“Inteligência artificial, preciso mesmo disto?”, canta o francês Lulu Gainsbourg no seu tema “Elle”, que evoca a ansiedade dos criadores musicais em relação ao surgimento desta nova tecnologia.

Filho do ícone da música francesa Serge Gainsbourg, Lulu criou esta música depois de um amigo lhe ter mostrado uma música escrita inteiramente por Inteligência Artificial (IA) que o deixou “verdadeiramente chocado”.

"IA, casa comigo. IA, compra-me. IA, domina-me", entoa o cantor com humor.

Outros artistas já abraçaram esta nova tecnologia, capaz de gerar todo o tipo de conteúdo simplesmente com um pedido.

Criar música sem ser músico

É o caso da cantora britânica Imogen Heap, conhecida pela música “Hide and seek” (2005). Criou o seu próprio modelo de IA baseado na sua voz e utiliza-o no seu último projeto musical.

Na Web Summit, a importante feira tecnológica que decorreu em meados de novembro em Lisboa, apresentou um filtro que permite a qualquer pessoa gerar som a partir das suas obras graças a uma aliança com a empresa norte-americana Jen.

Imogen Heap

A compositora e intérprete canadiana Grimes também concebeu um clone vocal no ano passado e convidou os cibernautas a usá-lo para gerar novos sons, e a cantora norte-americana Taryn Southern e o grupo YACHT lançaram álbuns inteiros compostos e produzidos com a ajuda de IA.

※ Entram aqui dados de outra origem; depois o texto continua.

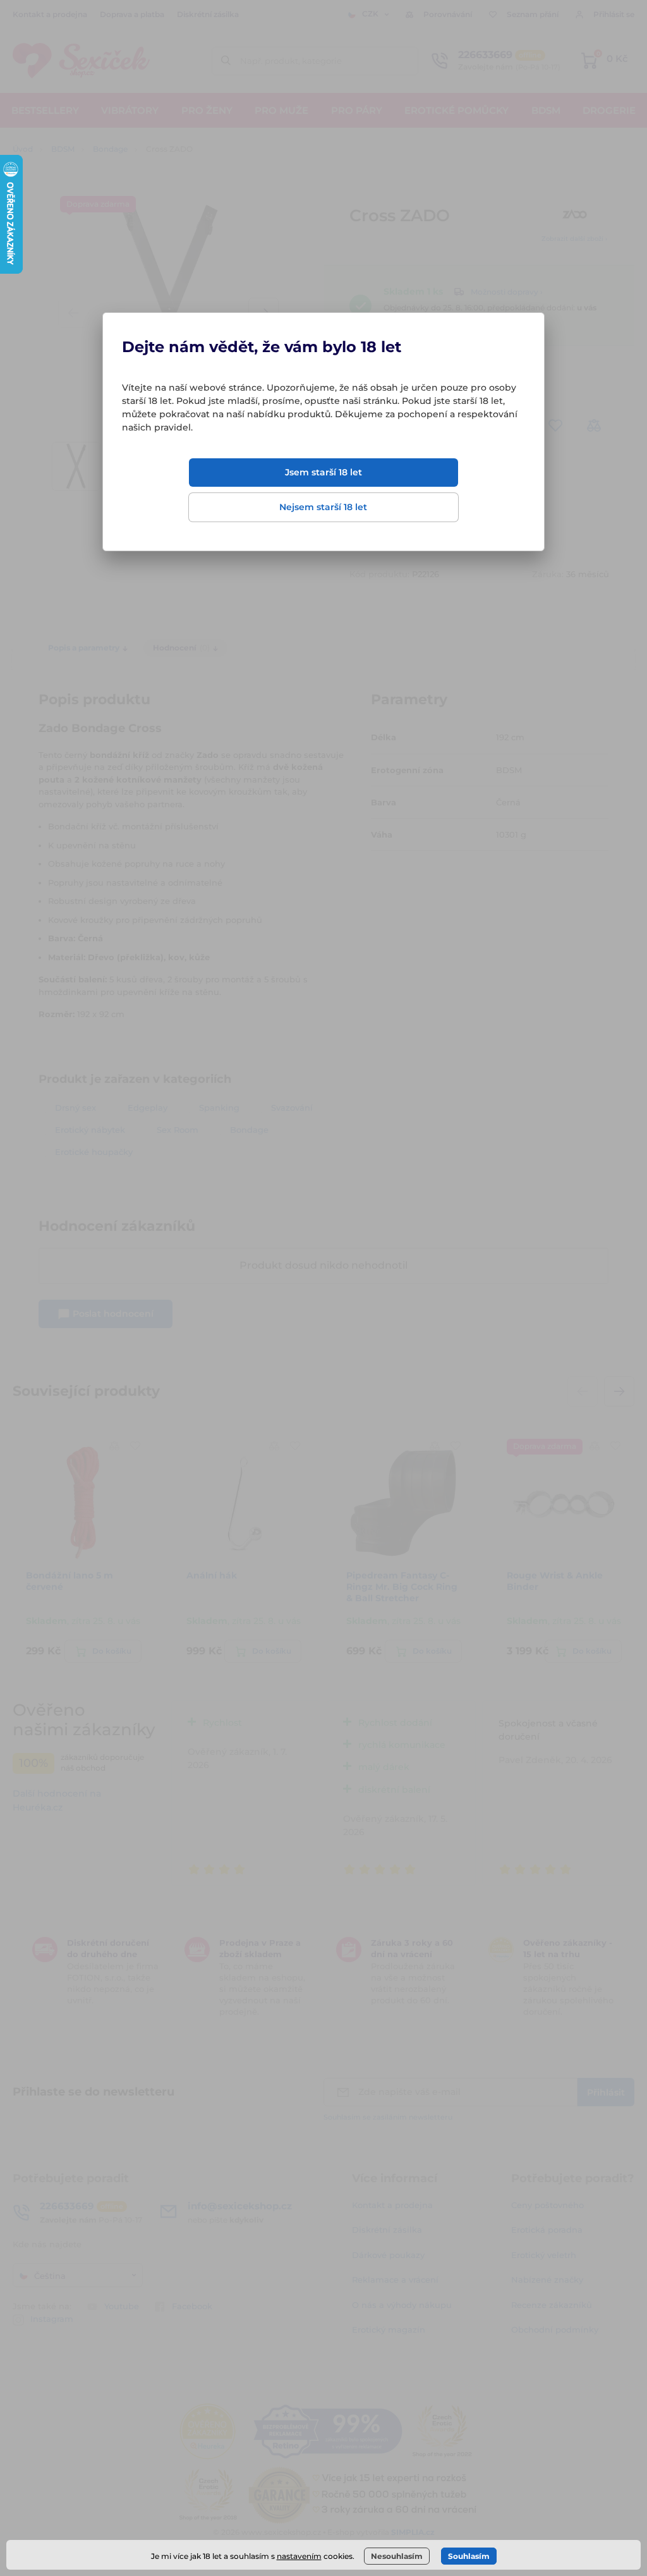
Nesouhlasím (397, 2556)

Esta nova ferramenta “permite-nos fazer coisas surpreendentes em que não teríamos pensado”, disse à agência France-Presse François Pachet, investigador de IA que trabalhou no Spotify e na Sony.

Em 2018 produziu o álbum "Hello world", onde o rapper belga Stromae e a canadiana Kiesza colaboram com IA.

Também surgiram inúmeras plataformas de criação musical com IA, como a Aiva, a Suno ou a Udio, e gigantes do setor como a Meta e a Google também oferecem este tipo de serviços.

“Quem não é músico pode, de repente, fazer músicas inteiras”, regozija-se Pachet.

Por exemplo, no palco da Web Summit, Eddie Hsu, cofundador da plataforma Moises, mostrou numa questão de segundos que a IA poderia adicionar uma bateria sob algumas palavras e transformá-las num som de bossa nova.

Profissionais em perigo

Mas estão a surgir vozes críticas na indústria contra a forma como alguns destes modelos foram treinados.

Nos EUA, a Recording Industry Association, que reúne grandes editoras discográficas, processou em junho as 'startups' Suno e Udio, acusando-as “de copiar o trabalho de um artista e de o explorar em seu benefício sem consentimento ou remuneração”.

Mais de 35 mil artistas, incluindo Thom Yorke dos Radiohead, Björn Ulvaeus dos ABBA e Robert Smith dos The Cure, assinaram uma petição no final de outubro denunciando o uso não autorizado das suas criações para alimentar os algoritmos.

Com a IA generativa, 'existem segmentos inteiros de criação musical que podem ser substituídos, como o sistema de som em algumas lojas', afirma Cécile Rap-Veber, diretora-geral em França da SACEM (Sociedade de Autores, Compositores e Editores de Música), que também subscreveu a petição.

“Infelizmente é toda uma classe média de criadores que até agora vive da sua arte e que corre o risco de não o poder fazer amanhã”, acrescenta.

Os profissionais do setor exigem mais transparência às empresas tecnológicas, remuneração pela utilização das suas obras para IA e criação de novos conteúdos desde que sirvam para substituir as produções humanas, afirma Rap-Veber.

Para François Pachet, este avanço tecnológico obrigará os criadores a “fazer coisas mais originais” porque “as coisas convencionais podem, de facto, ser feitas de forma mais ou menos automática”.

Mas não acredita que o ser humano seja substituído pela máquina, notando que “ainda não existe uma música composta por IA que seja tão boa que todos queiram fazer um cover dela.”